Problem statement: Of the lines listed below, return exactly those that run from the line containing "Przenośna mata masująca plecy (501, 1975)" through the line containing "Odzież ochronna dla", both included.

Data provided:

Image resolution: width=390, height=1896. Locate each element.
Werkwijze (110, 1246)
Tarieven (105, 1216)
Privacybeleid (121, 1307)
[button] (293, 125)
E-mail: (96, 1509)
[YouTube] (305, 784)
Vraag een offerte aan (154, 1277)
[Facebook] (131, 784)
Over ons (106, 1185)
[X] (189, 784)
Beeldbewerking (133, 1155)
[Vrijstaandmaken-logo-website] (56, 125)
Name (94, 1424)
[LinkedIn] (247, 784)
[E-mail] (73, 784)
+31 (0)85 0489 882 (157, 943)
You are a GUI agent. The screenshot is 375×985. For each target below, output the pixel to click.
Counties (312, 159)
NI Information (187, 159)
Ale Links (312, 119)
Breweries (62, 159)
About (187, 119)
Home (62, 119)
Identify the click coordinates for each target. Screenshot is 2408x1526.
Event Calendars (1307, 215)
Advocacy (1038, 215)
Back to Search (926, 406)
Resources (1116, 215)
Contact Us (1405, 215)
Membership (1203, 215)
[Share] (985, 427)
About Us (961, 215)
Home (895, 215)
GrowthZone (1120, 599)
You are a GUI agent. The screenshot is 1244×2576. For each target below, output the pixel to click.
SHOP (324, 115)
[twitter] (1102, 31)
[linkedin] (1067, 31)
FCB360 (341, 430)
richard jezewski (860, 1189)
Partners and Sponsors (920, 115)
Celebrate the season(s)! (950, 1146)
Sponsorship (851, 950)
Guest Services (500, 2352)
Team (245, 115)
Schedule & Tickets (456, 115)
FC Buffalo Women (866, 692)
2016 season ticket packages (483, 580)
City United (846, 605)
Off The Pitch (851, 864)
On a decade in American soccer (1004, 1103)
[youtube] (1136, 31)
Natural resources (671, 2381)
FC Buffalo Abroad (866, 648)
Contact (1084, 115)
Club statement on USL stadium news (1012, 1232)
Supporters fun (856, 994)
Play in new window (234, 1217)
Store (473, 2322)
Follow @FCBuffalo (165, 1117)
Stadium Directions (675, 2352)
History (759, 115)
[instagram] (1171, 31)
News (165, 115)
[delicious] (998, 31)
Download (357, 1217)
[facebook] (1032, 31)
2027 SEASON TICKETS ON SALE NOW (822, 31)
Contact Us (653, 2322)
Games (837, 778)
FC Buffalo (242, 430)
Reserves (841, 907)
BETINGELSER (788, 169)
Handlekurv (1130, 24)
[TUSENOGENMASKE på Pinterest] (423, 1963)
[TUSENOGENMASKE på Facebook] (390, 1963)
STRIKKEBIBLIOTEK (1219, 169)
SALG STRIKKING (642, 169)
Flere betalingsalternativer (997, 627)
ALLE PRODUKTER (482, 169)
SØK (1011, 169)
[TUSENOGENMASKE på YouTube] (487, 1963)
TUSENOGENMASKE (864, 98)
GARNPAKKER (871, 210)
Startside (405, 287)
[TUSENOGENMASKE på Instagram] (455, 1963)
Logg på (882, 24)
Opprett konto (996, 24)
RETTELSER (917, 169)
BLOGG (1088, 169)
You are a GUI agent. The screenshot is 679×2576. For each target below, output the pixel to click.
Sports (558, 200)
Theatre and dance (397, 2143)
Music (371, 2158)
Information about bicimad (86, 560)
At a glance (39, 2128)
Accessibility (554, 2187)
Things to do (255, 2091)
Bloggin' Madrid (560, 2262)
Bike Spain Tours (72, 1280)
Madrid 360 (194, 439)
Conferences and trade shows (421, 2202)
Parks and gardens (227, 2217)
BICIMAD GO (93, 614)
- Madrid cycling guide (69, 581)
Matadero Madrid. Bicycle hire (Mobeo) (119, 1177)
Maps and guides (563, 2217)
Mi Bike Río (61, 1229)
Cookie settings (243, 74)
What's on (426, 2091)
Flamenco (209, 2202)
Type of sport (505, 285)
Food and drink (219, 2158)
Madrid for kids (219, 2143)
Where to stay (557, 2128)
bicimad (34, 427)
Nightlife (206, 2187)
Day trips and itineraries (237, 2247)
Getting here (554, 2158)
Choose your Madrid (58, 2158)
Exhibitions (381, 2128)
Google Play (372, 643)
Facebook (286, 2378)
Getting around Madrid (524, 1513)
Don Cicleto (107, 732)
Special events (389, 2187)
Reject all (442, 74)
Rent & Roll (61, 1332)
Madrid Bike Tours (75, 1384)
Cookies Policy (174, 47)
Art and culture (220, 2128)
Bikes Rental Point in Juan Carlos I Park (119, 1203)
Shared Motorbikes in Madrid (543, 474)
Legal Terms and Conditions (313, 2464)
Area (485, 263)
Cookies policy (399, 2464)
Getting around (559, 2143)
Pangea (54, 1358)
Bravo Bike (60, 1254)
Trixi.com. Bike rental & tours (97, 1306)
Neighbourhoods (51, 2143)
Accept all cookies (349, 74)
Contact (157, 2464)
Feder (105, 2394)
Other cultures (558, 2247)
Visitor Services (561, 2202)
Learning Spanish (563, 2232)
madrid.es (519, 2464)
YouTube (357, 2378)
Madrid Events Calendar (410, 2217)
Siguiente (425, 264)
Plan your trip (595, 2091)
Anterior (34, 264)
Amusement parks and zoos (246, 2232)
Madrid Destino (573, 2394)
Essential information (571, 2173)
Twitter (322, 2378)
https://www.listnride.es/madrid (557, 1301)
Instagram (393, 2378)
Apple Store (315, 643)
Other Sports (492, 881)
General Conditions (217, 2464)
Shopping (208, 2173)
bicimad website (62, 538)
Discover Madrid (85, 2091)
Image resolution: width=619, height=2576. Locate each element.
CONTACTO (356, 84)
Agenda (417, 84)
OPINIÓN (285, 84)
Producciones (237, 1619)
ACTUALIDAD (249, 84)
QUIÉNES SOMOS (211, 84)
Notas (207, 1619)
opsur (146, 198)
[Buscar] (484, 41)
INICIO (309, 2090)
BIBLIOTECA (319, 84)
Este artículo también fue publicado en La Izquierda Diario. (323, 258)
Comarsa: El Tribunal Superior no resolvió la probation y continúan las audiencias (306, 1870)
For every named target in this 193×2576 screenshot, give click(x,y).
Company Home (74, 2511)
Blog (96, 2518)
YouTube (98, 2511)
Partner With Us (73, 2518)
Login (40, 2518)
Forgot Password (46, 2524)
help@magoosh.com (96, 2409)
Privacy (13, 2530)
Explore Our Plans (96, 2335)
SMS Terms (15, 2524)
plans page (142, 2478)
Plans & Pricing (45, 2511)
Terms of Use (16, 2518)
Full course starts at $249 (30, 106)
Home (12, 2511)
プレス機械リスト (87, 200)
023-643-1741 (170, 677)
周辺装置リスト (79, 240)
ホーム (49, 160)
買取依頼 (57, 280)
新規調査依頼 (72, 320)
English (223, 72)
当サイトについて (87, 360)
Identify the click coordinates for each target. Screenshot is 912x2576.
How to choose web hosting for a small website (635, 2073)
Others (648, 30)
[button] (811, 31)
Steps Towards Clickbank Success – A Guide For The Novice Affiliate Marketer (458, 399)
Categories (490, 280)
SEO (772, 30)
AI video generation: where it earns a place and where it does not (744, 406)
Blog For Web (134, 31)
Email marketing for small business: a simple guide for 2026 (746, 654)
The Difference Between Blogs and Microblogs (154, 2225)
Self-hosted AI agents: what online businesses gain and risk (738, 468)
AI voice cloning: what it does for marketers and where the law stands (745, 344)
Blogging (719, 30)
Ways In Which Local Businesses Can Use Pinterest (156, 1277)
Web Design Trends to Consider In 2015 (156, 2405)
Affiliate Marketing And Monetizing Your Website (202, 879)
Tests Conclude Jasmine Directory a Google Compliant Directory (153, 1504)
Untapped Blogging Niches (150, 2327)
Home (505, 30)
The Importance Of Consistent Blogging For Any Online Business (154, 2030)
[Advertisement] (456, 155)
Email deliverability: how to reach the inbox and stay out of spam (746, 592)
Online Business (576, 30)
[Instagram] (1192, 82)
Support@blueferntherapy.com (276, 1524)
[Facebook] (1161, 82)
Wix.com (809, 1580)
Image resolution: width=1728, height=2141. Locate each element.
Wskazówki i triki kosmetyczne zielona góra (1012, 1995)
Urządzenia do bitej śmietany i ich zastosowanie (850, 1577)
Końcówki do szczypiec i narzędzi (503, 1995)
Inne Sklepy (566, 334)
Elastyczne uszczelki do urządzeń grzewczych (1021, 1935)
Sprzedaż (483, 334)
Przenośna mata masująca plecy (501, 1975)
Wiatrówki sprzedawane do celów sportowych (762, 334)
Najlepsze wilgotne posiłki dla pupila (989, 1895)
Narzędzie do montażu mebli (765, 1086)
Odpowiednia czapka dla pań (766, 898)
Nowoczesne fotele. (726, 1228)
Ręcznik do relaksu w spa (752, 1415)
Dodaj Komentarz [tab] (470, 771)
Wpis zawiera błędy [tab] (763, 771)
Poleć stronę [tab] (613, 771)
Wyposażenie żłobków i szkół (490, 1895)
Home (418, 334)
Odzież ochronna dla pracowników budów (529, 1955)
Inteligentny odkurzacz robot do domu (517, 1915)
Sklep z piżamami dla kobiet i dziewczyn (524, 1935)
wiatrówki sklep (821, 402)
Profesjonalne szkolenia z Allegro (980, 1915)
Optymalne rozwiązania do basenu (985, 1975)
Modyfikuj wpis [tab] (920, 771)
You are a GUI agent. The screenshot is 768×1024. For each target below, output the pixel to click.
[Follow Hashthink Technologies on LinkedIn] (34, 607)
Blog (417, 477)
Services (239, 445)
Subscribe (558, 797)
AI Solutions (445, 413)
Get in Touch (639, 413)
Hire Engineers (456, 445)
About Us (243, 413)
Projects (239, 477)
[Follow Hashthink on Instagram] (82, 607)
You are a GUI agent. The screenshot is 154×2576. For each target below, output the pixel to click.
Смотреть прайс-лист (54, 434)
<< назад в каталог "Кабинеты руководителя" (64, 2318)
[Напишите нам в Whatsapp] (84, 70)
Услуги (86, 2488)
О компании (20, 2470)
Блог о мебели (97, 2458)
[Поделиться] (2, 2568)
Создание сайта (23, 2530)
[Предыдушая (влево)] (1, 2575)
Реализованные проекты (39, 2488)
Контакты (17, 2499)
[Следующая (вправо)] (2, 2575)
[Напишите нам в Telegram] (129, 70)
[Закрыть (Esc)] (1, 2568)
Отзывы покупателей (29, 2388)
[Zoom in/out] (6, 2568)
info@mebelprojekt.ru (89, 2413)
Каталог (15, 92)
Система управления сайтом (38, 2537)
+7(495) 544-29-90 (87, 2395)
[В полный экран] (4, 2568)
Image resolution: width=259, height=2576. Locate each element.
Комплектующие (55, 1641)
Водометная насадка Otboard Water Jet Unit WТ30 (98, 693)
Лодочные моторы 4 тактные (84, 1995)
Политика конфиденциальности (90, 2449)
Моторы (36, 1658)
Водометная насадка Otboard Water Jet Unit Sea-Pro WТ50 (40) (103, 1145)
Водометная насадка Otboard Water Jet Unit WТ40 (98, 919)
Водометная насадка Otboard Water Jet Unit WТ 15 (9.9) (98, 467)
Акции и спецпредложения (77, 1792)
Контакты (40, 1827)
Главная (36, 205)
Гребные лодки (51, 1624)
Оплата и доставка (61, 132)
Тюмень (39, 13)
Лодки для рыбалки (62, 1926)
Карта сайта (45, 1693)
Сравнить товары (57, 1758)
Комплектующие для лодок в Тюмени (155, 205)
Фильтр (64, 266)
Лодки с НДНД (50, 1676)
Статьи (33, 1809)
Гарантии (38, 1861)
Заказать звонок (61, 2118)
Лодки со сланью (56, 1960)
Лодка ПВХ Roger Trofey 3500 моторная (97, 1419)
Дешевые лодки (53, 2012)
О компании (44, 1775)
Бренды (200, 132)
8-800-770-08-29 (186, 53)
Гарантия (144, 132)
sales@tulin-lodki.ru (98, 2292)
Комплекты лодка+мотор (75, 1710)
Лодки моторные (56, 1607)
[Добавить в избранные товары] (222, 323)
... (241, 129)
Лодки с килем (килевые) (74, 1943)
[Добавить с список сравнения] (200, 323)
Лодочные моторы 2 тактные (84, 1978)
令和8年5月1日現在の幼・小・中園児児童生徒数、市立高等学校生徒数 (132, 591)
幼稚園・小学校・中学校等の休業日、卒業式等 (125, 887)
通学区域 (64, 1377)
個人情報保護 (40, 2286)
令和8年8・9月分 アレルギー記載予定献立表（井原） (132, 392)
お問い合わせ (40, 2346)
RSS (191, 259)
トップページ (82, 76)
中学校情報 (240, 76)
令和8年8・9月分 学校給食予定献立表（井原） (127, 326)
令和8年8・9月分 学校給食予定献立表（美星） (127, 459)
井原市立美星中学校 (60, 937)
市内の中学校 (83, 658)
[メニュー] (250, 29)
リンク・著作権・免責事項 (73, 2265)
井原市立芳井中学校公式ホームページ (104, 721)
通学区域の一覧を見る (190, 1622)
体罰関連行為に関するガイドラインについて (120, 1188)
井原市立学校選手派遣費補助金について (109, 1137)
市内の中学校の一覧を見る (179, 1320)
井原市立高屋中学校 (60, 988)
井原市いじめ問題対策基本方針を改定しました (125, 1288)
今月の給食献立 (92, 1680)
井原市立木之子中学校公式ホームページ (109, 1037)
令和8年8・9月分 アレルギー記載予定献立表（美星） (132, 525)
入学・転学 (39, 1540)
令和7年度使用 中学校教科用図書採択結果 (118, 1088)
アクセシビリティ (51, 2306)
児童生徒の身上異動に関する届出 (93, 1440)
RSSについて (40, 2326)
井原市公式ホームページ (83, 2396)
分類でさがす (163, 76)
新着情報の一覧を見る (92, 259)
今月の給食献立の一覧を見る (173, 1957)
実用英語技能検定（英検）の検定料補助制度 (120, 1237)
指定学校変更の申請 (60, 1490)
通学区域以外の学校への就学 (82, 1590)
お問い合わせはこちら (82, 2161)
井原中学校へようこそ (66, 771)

Answer to the exercise:
Przenośna mata masująca plecy (501, 1975)
Wiatrówki sprzedawane do celów sportowych (762, 334)
Najlepsze wilgotne posiłki dla pupila (989, 1895)
Narzędzie do montażu mebli (765, 1086)
Odpowiednia czapka dla pań (766, 898)
Nowoczesne fotele. (726, 1228)
Ręcznik do relaksu w spa (752, 1415)
Dodaj Komentarz [tab] (470, 771)
Wpis zawiera błędy [tab] (763, 771)
Poleć stronę [tab] (613, 771)
Wyposażenie żłobków i szkół (490, 1895)
Home (418, 334)
Odzież ochronna dla pracowników budów (529, 1955)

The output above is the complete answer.